その日、Bさんは遅れて委員会に参加。そこで、クラス委員がAさんから自分に代わった経緯を説明しました。
すると、それを聞いた教務の先生が、私たち全員に向けて静かに注意したのです。
「委員は当初決まった方にお願いしています、理由なく勝手に代役を立てる行為はご遠慮ください」
名指しこそされなかったものの、Aさんの勝手なフェードアウトに対する“公開指摘”でした。
私とBさんはこのとき初めて、Aさんが先生へ何の報告もしていなかったことを知ったのです。Bさんも「先生に言っていなかったの!?」と驚き、あきれていました。
後日、Aさんにも先生から直接注意が入り、結果的にBさんは委員を辞退。
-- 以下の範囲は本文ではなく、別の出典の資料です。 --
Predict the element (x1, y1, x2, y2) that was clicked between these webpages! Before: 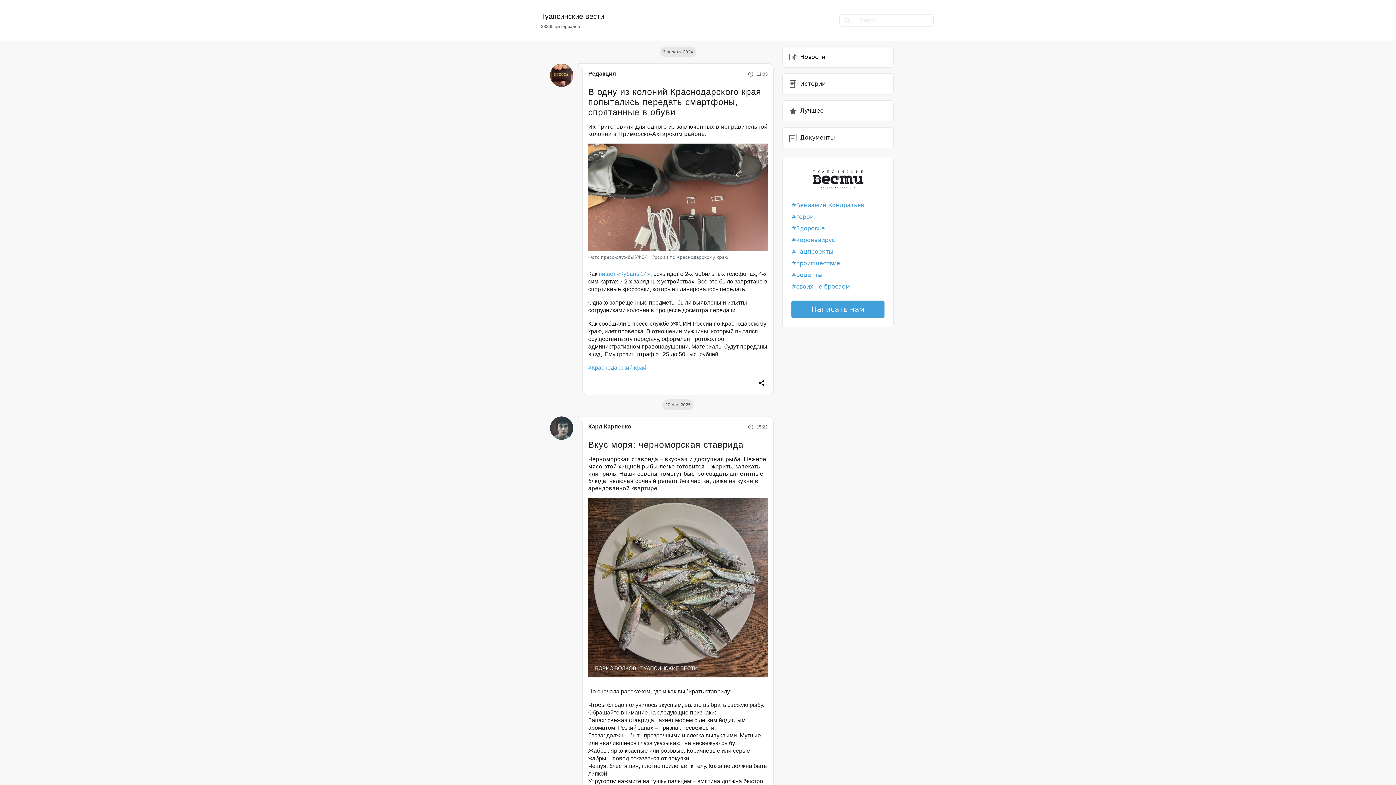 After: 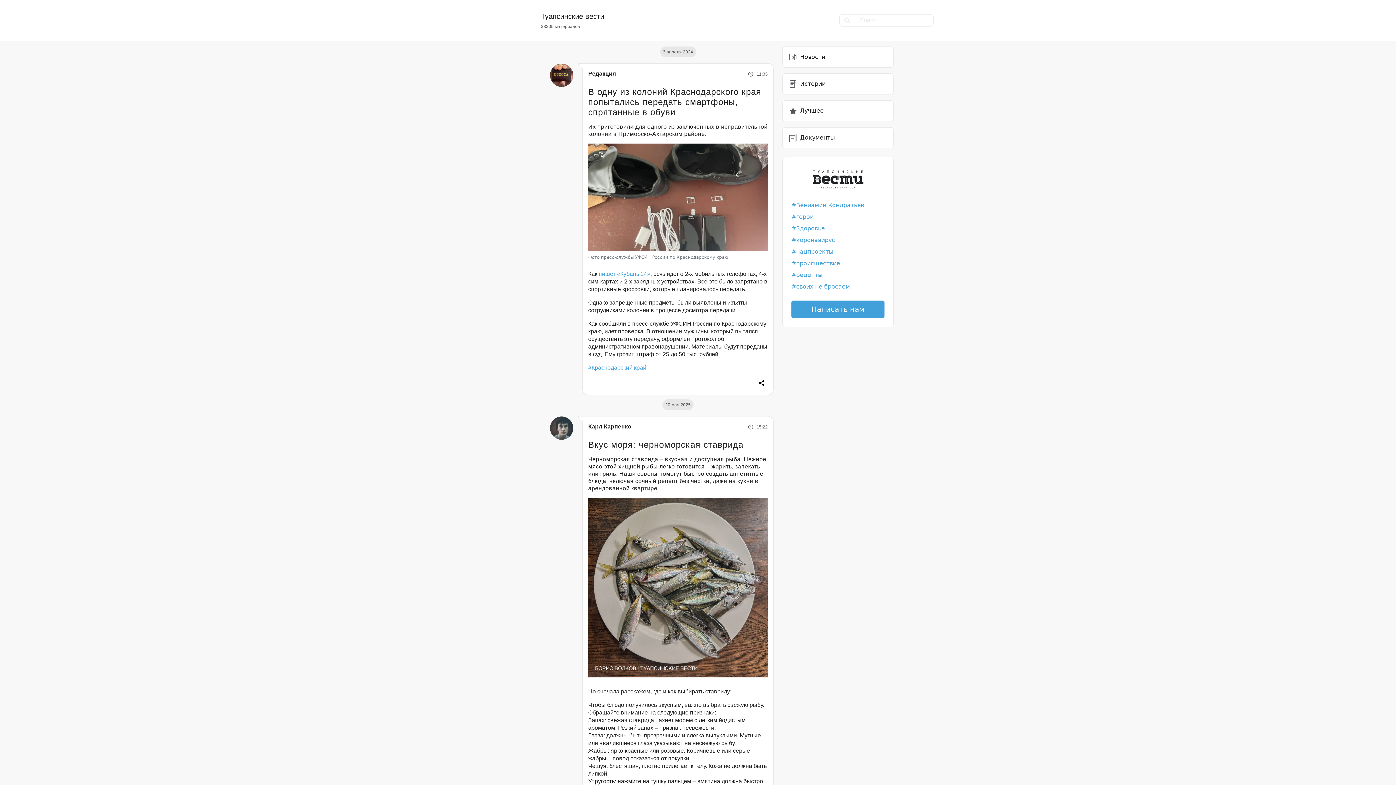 Action: label: герои bbox: (791, 213, 813, 220)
当初の決定通り、Aさんが委員を続けるかたちに戻ったのでした。
この一件はすぐにママ友の間で広まり、Aさんの「自分の都合で他人を巻き込む無責任さ」が周知されることに。役割から逃げ、他人に押しつけた結果、学校という公的な場で注意を受けるという結末に、私は「逃げ得は通らないんだ」とスカッとする思いでした。
誰かが担う必要のあるクラス委員。くじで決まった以上、最後まで責任を持ってやり遂げることの大切さを痛感した出来事でした。
著者:新谷けご/40代女性・主婦。2013年生まれの娘、2015年早生まれの息子と夫の4人暮らし。年子育児に振り回されっぱなしの毎日を送る。
イラスト:ちゃこ
※ベビーカレンダーが独自に実施したアンケートで集めた読者様の体験談をもとに記事化しています(回答時期:2025年11月)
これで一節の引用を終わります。